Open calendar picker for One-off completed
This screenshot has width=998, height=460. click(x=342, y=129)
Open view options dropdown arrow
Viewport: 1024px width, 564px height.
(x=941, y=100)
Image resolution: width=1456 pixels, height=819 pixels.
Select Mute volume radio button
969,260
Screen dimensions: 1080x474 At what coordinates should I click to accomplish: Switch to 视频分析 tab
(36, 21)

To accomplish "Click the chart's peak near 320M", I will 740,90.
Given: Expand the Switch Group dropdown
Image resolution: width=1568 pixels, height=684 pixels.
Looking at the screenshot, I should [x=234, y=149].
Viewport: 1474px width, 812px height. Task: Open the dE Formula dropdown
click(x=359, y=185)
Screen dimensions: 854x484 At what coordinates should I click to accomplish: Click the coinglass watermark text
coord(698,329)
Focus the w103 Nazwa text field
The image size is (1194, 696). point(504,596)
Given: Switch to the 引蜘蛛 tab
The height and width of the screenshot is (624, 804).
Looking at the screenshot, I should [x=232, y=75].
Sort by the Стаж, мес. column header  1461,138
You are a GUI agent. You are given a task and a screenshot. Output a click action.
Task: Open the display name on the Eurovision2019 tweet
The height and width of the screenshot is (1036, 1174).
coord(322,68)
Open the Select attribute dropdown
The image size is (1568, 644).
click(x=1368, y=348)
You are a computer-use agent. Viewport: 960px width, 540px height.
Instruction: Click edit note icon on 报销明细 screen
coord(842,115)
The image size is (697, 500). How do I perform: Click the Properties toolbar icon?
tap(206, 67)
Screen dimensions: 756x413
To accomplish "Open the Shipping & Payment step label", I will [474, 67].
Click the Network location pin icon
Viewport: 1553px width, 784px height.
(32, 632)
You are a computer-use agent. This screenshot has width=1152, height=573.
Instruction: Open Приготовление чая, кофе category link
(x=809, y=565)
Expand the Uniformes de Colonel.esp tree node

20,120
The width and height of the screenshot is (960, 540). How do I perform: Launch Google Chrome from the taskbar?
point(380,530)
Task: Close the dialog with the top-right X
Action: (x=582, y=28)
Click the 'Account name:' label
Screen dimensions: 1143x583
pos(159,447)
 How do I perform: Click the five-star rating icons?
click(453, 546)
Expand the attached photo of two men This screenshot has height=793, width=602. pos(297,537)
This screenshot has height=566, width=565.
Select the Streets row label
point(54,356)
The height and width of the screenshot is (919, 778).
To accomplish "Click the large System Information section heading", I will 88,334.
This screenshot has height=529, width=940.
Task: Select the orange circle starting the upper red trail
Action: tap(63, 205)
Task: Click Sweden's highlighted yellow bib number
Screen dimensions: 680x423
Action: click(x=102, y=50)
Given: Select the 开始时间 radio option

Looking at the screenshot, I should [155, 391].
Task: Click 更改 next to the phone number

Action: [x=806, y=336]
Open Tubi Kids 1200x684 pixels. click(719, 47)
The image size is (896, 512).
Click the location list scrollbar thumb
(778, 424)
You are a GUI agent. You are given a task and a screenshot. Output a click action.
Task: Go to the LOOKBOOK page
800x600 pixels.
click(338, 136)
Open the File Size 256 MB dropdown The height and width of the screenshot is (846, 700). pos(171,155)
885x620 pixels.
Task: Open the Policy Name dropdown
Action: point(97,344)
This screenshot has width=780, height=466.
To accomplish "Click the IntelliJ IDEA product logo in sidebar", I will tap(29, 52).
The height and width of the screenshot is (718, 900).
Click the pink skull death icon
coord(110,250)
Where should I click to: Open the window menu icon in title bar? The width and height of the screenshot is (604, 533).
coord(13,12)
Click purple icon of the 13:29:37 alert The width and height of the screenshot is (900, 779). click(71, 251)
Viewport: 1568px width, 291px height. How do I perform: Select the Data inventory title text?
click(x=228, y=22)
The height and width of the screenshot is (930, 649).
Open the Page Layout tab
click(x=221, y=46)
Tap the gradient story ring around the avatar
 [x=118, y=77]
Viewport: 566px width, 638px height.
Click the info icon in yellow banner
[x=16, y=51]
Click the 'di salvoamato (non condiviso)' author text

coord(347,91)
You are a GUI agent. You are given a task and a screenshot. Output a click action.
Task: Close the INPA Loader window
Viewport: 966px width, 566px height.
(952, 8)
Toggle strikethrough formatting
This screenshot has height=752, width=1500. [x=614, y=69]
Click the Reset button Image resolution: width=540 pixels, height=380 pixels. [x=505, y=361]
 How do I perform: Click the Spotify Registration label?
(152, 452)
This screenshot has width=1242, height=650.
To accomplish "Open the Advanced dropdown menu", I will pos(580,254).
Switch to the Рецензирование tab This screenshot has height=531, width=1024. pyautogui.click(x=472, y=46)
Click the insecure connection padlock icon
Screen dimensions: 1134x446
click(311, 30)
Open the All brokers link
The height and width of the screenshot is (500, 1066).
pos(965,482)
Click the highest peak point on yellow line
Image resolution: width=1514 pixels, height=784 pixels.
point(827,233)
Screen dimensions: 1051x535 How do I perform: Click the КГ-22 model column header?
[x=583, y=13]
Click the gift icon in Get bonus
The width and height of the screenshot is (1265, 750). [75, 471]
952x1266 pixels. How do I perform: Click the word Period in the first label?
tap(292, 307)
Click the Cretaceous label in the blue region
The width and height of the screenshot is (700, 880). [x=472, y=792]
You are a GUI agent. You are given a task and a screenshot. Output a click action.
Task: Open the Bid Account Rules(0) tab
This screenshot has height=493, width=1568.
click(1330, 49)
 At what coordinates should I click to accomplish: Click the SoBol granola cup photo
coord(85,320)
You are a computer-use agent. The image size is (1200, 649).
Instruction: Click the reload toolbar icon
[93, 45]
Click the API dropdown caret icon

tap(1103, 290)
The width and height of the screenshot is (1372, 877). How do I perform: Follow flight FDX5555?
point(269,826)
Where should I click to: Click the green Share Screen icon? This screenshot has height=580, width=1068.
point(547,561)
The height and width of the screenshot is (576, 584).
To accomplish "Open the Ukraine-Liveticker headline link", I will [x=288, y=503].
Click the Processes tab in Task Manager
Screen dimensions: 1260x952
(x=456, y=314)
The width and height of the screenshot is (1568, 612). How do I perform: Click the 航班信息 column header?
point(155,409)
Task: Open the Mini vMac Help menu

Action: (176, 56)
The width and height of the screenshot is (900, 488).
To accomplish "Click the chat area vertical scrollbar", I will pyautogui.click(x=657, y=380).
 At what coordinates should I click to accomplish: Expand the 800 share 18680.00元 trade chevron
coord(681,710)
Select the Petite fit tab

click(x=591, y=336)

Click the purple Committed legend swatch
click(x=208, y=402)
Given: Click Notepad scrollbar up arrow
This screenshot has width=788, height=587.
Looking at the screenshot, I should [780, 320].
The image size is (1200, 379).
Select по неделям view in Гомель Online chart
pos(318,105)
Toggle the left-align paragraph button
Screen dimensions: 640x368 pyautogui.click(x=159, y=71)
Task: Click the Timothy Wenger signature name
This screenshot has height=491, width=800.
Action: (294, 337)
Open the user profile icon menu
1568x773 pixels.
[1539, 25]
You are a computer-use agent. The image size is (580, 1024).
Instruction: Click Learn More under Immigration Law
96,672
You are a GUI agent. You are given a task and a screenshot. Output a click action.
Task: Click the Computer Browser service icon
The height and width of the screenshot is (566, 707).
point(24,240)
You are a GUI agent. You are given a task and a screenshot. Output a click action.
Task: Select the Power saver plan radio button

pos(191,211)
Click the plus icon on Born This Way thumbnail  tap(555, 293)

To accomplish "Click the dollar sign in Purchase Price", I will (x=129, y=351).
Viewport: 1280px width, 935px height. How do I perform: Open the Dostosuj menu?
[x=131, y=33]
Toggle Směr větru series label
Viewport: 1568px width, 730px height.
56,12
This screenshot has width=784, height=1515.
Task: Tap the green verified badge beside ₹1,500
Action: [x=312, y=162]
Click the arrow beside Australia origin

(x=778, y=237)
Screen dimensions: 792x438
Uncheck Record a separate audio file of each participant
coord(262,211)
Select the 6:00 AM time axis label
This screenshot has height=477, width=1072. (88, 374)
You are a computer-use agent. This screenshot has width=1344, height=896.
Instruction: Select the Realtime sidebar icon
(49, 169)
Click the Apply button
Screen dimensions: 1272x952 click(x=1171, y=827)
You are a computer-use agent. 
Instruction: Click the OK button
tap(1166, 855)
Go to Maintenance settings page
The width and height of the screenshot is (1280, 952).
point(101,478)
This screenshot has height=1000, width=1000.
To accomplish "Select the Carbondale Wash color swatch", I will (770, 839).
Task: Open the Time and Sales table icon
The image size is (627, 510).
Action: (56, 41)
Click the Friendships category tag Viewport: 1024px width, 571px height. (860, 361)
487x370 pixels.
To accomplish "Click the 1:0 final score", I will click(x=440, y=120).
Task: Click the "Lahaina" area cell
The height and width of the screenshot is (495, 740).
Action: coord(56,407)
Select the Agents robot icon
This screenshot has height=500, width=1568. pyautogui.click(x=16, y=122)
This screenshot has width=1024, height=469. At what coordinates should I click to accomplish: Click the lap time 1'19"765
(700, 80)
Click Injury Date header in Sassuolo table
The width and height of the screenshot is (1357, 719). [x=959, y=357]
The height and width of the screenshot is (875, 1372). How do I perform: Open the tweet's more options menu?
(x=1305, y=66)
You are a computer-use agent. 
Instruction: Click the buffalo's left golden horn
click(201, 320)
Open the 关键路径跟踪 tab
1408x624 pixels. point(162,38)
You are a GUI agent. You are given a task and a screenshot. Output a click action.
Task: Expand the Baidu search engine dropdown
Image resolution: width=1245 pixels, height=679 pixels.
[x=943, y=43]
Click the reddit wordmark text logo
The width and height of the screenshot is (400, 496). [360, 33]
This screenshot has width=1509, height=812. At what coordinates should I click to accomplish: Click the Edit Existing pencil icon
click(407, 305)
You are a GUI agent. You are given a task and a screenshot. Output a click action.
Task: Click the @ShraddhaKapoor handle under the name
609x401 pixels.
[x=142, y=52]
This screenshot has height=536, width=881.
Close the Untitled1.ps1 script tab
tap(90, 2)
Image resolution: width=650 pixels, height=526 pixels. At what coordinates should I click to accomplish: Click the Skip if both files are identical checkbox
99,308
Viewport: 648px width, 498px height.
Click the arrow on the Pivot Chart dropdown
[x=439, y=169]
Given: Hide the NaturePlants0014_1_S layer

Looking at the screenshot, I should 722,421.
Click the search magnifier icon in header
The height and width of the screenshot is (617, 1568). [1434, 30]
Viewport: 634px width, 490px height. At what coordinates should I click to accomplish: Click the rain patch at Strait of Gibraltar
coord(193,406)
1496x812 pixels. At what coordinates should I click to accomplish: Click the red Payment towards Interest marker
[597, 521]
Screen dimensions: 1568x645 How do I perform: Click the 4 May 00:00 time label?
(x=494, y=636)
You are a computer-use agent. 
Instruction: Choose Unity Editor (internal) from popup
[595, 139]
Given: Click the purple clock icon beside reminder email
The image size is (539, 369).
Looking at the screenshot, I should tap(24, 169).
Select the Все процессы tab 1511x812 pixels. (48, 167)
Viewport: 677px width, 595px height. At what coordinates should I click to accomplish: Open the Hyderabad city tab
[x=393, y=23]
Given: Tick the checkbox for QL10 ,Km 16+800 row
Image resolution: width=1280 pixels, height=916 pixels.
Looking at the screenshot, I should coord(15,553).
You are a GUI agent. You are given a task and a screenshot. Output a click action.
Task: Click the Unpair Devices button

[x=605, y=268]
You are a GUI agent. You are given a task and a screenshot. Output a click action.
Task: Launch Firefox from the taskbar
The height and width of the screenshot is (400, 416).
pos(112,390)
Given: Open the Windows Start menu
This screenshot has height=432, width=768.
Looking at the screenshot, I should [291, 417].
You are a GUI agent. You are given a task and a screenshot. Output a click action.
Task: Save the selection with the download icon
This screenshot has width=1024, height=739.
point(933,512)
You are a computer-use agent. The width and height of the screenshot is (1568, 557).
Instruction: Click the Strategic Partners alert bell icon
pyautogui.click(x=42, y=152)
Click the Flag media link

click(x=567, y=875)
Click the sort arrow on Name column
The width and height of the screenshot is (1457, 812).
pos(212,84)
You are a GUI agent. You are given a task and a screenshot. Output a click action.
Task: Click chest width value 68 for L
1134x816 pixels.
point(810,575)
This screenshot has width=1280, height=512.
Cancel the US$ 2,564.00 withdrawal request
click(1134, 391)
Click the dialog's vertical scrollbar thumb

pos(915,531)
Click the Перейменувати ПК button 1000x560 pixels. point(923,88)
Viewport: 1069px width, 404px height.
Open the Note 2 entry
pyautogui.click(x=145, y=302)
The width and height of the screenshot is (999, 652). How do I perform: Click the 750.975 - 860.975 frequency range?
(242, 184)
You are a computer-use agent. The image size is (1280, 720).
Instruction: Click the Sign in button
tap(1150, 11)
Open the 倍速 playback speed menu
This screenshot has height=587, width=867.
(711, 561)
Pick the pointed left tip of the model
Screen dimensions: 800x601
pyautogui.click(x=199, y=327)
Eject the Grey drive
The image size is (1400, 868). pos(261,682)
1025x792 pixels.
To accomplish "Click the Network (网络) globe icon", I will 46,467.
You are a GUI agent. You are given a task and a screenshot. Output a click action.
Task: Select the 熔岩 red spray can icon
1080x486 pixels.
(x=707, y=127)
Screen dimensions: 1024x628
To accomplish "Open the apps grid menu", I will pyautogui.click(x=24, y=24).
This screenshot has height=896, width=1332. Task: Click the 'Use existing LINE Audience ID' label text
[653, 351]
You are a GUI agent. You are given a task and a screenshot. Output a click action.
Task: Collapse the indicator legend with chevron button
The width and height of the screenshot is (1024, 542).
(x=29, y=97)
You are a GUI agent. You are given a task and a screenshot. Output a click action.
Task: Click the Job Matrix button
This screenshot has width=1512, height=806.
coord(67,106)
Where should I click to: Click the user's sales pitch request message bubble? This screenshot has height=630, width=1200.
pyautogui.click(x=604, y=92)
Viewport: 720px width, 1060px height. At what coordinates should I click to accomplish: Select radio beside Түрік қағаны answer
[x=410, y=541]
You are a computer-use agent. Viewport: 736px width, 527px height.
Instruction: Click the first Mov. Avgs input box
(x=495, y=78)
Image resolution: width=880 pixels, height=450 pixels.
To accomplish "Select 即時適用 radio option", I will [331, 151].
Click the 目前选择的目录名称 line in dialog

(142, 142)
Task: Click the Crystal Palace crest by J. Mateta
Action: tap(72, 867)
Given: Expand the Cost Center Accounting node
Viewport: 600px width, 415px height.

+++++

#### About this task:
From the top of the material above, print every line exactly, ending with the line that holds "Given: Expand the Switch Group dropdown".

#### Output of the exercise:
Open calendar picker for One-off completed
This screenshot has width=998, height=460. click(x=342, y=129)
Open view options dropdown arrow
Viewport: 1024px width, 564px height.
(x=941, y=100)
Image resolution: width=1456 pixels, height=819 pixels.
Select Mute volume radio button
969,260
Screen dimensions: 1080x474 At what coordinates should I click to accomplish: Switch to 视频分析 tab
(36, 21)

To accomplish "Click the chart's peak near 320M", I will 740,90.
Given: Expand the Switch Group dropdown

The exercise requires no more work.